» Saved data entries
......

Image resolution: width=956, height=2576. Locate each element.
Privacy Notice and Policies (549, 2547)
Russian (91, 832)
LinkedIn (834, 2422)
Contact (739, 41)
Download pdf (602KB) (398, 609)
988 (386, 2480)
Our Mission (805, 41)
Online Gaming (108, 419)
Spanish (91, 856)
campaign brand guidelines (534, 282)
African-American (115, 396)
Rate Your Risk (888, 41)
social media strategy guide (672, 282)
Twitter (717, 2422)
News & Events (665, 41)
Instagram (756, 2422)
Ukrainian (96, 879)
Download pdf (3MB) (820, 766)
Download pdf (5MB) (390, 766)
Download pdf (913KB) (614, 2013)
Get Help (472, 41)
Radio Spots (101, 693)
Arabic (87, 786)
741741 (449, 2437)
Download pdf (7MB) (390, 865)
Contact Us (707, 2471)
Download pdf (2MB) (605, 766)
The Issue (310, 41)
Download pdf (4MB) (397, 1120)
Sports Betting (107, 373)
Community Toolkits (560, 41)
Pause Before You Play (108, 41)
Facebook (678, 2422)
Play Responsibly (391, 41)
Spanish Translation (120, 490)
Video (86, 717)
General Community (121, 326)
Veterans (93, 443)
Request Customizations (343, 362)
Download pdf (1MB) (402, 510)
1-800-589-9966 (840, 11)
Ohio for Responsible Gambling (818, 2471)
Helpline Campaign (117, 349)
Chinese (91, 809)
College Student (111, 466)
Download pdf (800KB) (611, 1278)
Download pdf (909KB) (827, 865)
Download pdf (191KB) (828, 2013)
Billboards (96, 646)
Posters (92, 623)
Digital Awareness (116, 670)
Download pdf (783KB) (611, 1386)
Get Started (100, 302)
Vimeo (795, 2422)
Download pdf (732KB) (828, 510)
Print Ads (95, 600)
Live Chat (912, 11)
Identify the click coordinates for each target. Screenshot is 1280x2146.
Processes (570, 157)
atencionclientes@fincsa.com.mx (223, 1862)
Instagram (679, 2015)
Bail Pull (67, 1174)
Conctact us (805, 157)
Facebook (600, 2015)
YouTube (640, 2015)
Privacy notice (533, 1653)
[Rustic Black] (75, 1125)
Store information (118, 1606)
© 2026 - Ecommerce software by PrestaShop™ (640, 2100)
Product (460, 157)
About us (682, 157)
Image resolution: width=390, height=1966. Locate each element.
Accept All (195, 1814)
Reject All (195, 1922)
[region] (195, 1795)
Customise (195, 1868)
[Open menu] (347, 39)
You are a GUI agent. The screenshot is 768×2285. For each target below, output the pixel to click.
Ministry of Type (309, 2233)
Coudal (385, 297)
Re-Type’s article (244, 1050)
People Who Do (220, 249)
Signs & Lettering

......

» PROBLEM
All lines of the data above must be repeated exactly.

» OUTPUT BELOW
Image resolution: width=956, height=2576. Locate each element.
Privacy Notice and Policies (549, 2547)
Russian (91, 832)
LinkedIn (834, 2422)
Contact (739, 41)
Download pdf (602KB) (398, 609)
988 (386, 2480)
Our Mission (805, 41)
Online Gaming (108, 419)
Spanish (91, 856)
campaign brand guidelines (534, 282)
African-American (115, 396)
Rate Your Risk (888, 41)
social media strategy guide (672, 282)
Twitter (717, 2422)
News & Events (665, 41)
Instagram (756, 2422)
Ukrainian (96, 879)
Download pdf (3MB) (820, 766)
Download pdf (5MB) (390, 766)
Download pdf (913KB) (614, 2013)
Get Help (472, 41)
Radio Spots (101, 693)
Arabic (87, 786)
741741 (449, 2437)
Download pdf (7MB) (390, 865)
Contact Us (707, 2471)
Download pdf (2MB) (605, 766)
The Issue (310, 41)
Download pdf (4MB) (397, 1120)
Sports Betting (107, 373)
Community Toolkits (560, 41)
Pause Before You Play (108, 41)
Facebook (678, 2422)
Play Responsibly (391, 41)
Spanish Translation (120, 490)
Video (86, 717)
General Community (121, 326)
Veterans (93, 443)
Request Customizations (343, 362)
Download pdf (1MB) (402, 510)
1-800-589-9966 (840, 11)
Ohio for Responsible Gambling (818, 2471)
Helpline Campaign (117, 349)
Chinese (91, 809)
College Student (111, 466)
Download pdf (800KB) (611, 1278)
Download pdf (909KB) (827, 865)
Download pdf (191KB) (828, 2013)
Billboards (96, 646)
Posters (92, 623)
Digital Awareness (116, 670)
Download pdf (783KB) (611, 1386)
Get Started (100, 302)
Vimeo (795, 2422)
Download pdf (732KB) (828, 510)
Print Ads (95, 600)
Live Chat (912, 11)
Identify the click coordinates for each target. Screenshot is 1280x2146.
Processes (570, 157)
atencionclientes@fincsa.com.mx (223, 1862)
Instagram (679, 2015)
Bail Pull (67, 1174)
Conctact us (805, 157)
Facebook (600, 2015)
YouTube (640, 2015)
Privacy notice (533, 1653)
[Rustic Black] (75, 1125)
Store information (118, 1606)
© 2026 - Ecommerce software by PrestaShop™ (640, 2100)
Product (460, 157)
About us (682, 157)
Image resolution: width=390, height=1966. Locate each element.
Accept All (195, 1814)
Reject All (195, 1922)
[region] (195, 1795)
Customise (195, 1868)
[Open menu] (347, 39)
You are a GUI agent. The screenshot is 768×2285. For each target below, output the pixel to click.
Ministry of Type (309, 2233)
Coudal (385, 297)
Re-Type’s article (244, 1050)
People Who Do (220, 249)
Signs & Lettering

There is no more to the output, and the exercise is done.